### Brief
The entries below contain a stretch that opens with the line containing "You are a GUI" and closes with the line containing "690x450 pixels."; set down that stretch exactly, both ends included, and nothing else.

### Data for review
———

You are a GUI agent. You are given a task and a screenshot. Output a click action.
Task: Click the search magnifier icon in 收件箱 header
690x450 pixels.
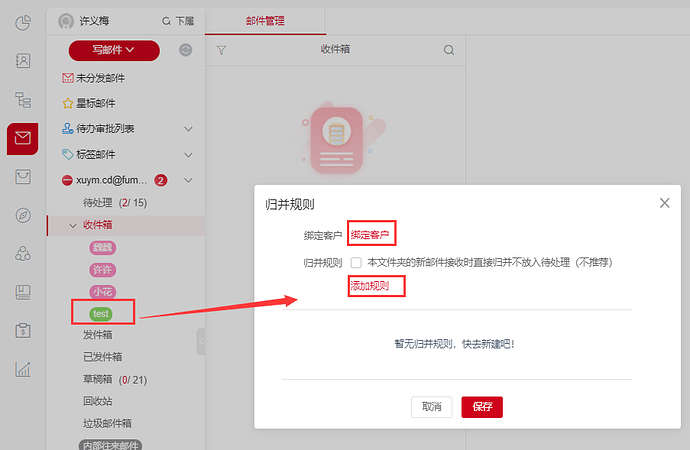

———

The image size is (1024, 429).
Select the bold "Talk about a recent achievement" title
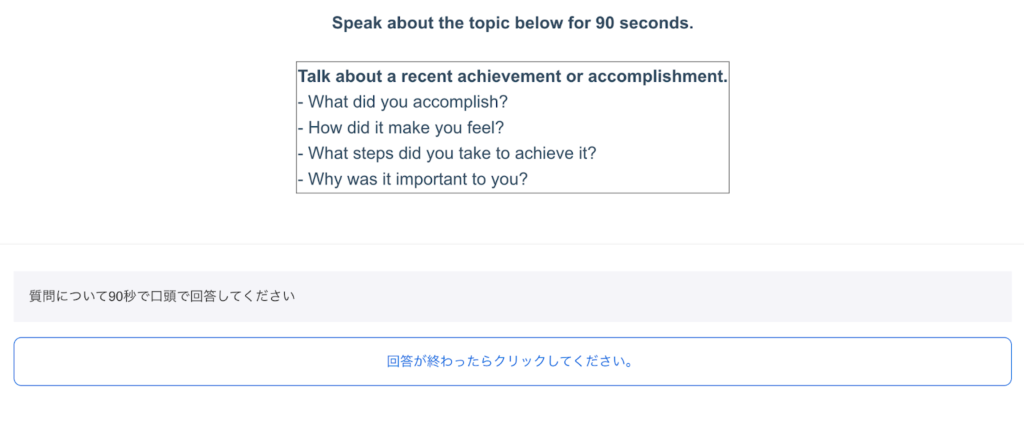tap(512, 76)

———

### Worked solution
You are a GUI agent. You are given a task and a screenshot. Output a click action.
Task: Click the search magnifier icon in 收件箱 header
690x450 pixels.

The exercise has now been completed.